+++ MATERIAL PROVIDED +++

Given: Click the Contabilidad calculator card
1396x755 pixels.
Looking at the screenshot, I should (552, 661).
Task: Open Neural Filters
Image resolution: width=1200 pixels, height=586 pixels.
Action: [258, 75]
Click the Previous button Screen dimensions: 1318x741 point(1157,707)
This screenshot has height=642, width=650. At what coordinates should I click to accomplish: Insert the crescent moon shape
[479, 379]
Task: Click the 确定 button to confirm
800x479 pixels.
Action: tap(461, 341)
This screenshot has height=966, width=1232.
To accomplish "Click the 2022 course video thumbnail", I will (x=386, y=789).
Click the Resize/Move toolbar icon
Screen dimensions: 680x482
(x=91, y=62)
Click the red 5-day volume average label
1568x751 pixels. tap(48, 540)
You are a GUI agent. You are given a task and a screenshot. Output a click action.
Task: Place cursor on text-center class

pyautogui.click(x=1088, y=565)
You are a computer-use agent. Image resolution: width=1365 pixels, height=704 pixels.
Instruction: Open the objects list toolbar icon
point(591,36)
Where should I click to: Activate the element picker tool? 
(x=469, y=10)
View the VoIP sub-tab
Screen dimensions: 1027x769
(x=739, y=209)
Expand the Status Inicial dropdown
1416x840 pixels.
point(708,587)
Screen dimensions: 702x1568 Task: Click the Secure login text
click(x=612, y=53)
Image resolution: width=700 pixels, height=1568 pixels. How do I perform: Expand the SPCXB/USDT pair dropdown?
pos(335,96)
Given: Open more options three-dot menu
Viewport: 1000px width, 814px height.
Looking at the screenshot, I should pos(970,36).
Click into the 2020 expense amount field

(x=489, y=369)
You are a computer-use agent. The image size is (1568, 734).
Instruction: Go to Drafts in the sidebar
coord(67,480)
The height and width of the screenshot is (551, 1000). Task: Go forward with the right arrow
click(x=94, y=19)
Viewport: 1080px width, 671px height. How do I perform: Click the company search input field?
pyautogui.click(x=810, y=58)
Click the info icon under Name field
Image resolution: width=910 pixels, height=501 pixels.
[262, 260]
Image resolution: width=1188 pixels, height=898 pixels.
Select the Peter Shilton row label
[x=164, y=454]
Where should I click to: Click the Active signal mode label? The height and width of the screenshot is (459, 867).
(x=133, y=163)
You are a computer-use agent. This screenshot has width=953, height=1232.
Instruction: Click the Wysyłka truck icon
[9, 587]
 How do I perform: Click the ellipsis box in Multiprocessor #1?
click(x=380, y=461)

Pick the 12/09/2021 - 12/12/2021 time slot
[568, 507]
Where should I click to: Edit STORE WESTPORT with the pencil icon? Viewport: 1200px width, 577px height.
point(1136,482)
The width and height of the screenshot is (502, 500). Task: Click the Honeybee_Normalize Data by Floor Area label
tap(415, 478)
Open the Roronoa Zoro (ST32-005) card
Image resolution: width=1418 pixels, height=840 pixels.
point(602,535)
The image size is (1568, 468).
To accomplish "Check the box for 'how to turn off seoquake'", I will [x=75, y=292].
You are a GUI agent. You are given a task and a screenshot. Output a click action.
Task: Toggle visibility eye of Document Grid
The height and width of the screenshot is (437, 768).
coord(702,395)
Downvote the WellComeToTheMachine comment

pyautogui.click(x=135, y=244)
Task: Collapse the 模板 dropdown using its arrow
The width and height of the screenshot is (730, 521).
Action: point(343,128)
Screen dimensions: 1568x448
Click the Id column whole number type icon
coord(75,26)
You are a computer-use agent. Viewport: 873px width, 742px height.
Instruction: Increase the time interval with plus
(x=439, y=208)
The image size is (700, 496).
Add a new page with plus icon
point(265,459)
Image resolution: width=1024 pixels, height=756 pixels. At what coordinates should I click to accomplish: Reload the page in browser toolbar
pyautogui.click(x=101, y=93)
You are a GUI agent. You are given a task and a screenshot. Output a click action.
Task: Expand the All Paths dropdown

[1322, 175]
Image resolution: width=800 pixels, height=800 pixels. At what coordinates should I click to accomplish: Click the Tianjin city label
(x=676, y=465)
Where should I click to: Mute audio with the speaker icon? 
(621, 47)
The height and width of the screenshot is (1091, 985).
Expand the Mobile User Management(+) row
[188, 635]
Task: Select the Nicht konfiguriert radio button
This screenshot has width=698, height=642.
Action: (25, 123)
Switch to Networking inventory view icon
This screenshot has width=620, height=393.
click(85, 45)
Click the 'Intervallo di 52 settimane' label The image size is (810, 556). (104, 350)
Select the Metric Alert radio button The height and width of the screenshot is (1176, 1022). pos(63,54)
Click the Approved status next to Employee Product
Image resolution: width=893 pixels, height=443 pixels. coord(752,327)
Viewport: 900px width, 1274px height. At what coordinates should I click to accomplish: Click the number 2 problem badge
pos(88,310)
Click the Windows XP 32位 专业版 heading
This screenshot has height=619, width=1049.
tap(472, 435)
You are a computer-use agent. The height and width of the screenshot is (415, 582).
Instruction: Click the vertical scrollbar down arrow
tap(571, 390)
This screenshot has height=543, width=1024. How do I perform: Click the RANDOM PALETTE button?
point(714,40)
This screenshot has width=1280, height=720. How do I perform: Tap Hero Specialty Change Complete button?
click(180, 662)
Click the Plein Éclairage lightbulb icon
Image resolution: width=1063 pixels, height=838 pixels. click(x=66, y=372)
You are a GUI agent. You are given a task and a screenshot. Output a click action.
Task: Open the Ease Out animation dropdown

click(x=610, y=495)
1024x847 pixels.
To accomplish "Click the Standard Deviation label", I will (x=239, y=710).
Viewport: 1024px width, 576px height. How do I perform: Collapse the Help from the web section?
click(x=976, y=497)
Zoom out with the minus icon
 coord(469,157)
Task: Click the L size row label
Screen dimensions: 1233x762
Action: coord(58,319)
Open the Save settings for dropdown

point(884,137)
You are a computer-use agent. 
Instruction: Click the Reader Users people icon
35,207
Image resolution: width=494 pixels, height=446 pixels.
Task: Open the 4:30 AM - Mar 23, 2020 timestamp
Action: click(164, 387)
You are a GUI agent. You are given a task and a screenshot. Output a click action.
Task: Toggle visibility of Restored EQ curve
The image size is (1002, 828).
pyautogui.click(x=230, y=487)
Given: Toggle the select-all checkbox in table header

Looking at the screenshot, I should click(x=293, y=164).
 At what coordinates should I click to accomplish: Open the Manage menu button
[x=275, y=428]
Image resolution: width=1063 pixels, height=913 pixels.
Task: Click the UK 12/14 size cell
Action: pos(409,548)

+++

Print the material once more, exactly.

ANSWER AREA ::
Given: Click the Contabilidad calculator card
1396x755 pixels.
Looking at the screenshot, I should (552, 661).
Task: Open Neural Filters
Image resolution: width=1200 pixels, height=586 pixels.
Action: [258, 75]
Click the Previous button Screen dimensions: 1318x741 point(1157,707)
This screenshot has height=642, width=650. At what coordinates should I click to accomplish: Insert the crescent moon shape
[479, 379]
Task: Click the 确定 button to confirm
800x479 pixels.
Action: tap(461, 341)
This screenshot has height=966, width=1232.
To accomplish "Click the 2022 course video thumbnail", I will (x=386, y=789).
Click the Resize/Move toolbar icon
Screen dimensions: 680x482
(x=91, y=62)
Click the red 5-day volume average label
1568x751 pixels. tap(48, 540)
You are a GUI agent. You are given a task and a screenshot. Output a click action.
Task: Place cursor on text-center class

pyautogui.click(x=1088, y=565)
You are a computer-use agent. Image resolution: width=1365 pixels, height=704 pixels.
Instruction: Open the objects list toolbar icon
point(591,36)
Where should I click to: Activate the element picker tool? 
(x=469, y=10)
View the VoIP sub-tab
Screen dimensions: 1027x769
(x=739, y=209)
Expand the Status Inicial dropdown
1416x840 pixels.
point(708,587)
Screen dimensions: 702x1568 Task: Click the Secure login text
click(x=612, y=53)
Image resolution: width=700 pixels, height=1568 pixels. How do I perform: Expand the SPCXB/USDT pair dropdown?
pos(335,96)
Given: Open more options three-dot menu
Viewport: 1000px width, 814px height.
Looking at the screenshot, I should pos(970,36).
Click into the 2020 expense amount field

(x=489, y=369)
You are a computer-use agent. The image size is (1568, 734).
Instruction: Go to Drafts in the sidebar
coord(67,480)
The height and width of the screenshot is (551, 1000). Task: Go forward with the right arrow
click(x=94, y=19)
Viewport: 1080px width, 671px height. How do I perform: Click the company search input field?
pyautogui.click(x=810, y=58)
Click the info icon under Name field
Image resolution: width=910 pixels, height=501 pixels.
[262, 260]
Image resolution: width=1188 pixels, height=898 pixels.
Select the Peter Shilton row label
[x=164, y=454]
Where should I click to: Click the Active signal mode label? The height and width of the screenshot is (459, 867).
(x=133, y=163)
You are a computer-use agent. This screenshot has width=953, height=1232.
Instruction: Click the Wysyłka truck icon
[9, 587]
 How do I perform: Click the ellipsis box in Multiprocessor #1?
click(x=380, y=461)

Pick the 12/09/2021 - 12/12/2021 time slot
[568, 507]
Where should I click to: Edit STORE WESTPORT with the pencil icon? Viewport: 1200px width, 577px height.
point(1136,482)
The width and height of the screenshot is (502, 500). Task: Click the Honeybee_Normalize Data by Floor Area label
tap(415, 478)
Open the Roronoa Zoro (ST32-005) card
Image resolution: width=1418 pixels, height=840 pixels.
point(602,535)
The image size is (1568, 468).
To accomplish "Check the box for 'how to turn off seoquake'", I will [x=75, y=292].
You are a GUI agent. You are given a task and a screenshot. Output a click action.
Task: Toggle visibility eye of Document Grid
The height and width of the screenshot is (437, 768).
coord(702,395)
Downvote the WellComeToTheMachine comment

pyautogui.click(x=135, y=244)
Task: Collapse the 模板 dropdown using its arrow
The width and height of the screenshot is (730, 521).
Action: point(343,128)
Screen dimensions: 1568x448
Click the Id column whole number type icon
coord(75,26)
You are a computer-use agent. Viewport: 873px width, 742px height.
Instruction: Increase the time interval with plus
(x=439, y=208)
The image size is (700, 496).
Add a new page with plus icon
point(265,459)
Image resolution: width=1024 pixels, height=756 pixels. At what coordinates should I click to accomplish: Reload the page in browser toolbar
pyautogui.click(x=101, y=93)
You are a GUI agent. You are given a task and a screenshot. Output a click action.
Task: Expand the All Paths dropdown

[1322, 175]
Image resolution: width=800 pixels, height=800 pixels. At what coordinates should I click to accomplish: Click the Tianjin city label
(x=676, y=465)
Where should I click to: Mute audio with the speaker icon? 
(621, 47)
The height and width of the screenshot is (1091, 985).
Expand the Mobile User Management(+) row
[188, 635]
Task: Select the Nicht konfiguriert radio button
This screenshot has width=698, height=642.
Action: (25, 123)
Switch to Networking inventory view icon
This screenshot has width=620, height=393.
click(85, 45)
Click the 'Intervallo di 52 settimane' label The image size is (810, 556). (104, 350)
Select the Metric Alert radio button The height and width of the screenshot is (1176, 1022). pos(63,54)
Click the Approved status next to Employee Product
Image resolution: width=893 pixels, height=443 pixels. coord(752,327)
Viewport: 900px width, 1274px height. At what coordinates should I click to accomplish: Click the number 2 problem badge
pos(88,310)
Click the Windows XP 32位 专业版 heading
This screenshot has height=619, width=1049.
tap(472, 435)
You are a computer-use agent. The height and width of the screenshot is (415, 582).
Instruction: Click the vertical scrollbar down arrow
tap(571, 390)
This screenshot has height=543, width=1024. How do I perform: Click the RANDOM PALETTE button?
point(714,40)
This screenshot has width=1280, height=720. How do I perform: Tap Hero Specialty Change Complete button?
click(180, 662)
Click the Plein Éclairage lightbulb icon
Image resolution: width=1063 pixels, height=838 pixels. click(x=66, y=372)
You are a GUI agent. You are given a task and a screenshot. Output a click action.
Task: Open the Ease Out animation dropdown

click(x=610, y=495)
1024x847 pixels.
To accomplish "Click the Standard Deviation label", I will (x=239, y=710).
Viewport: 1024px width, 576px height. How do I perform: Collapse the Help from the web section?
click(x=976, y=497)
Zoom out with the minus icon
 coord(469,157)
Task: Click the L size row label
Screen dimensions: 1233x762
Action: coord(58,319)
Open the Save settings for dropdown

point(884,137)
You are a computer-use agent. 
Instruction: Click the Reader Users people icon
35,207
Image resolution: width=494 pixels, height=446 pixels.
Task: Open the 4:30 AM - Mar 23, 2020 timestamp
Action: click(164, 387)
You are a GUI agent. You are given a task and a screenshot. Output a click action.
Task: Toggle visibility of Restored EQ curve
The image size is (1002, 828).
pyautogui.click(x=230, y=487)
Given: Toggle the select-all checkbox in table header

Looking at the screenshot, I should click(x=293, y=164).
 At what coordinates should I click to accomplish: Open the Manage menu button
[x=275, y=428]
Image resolution: width=1063 pixels, height=913 pixels.
Task: Click the UK 12/14 size cell
Action: pos(409,548)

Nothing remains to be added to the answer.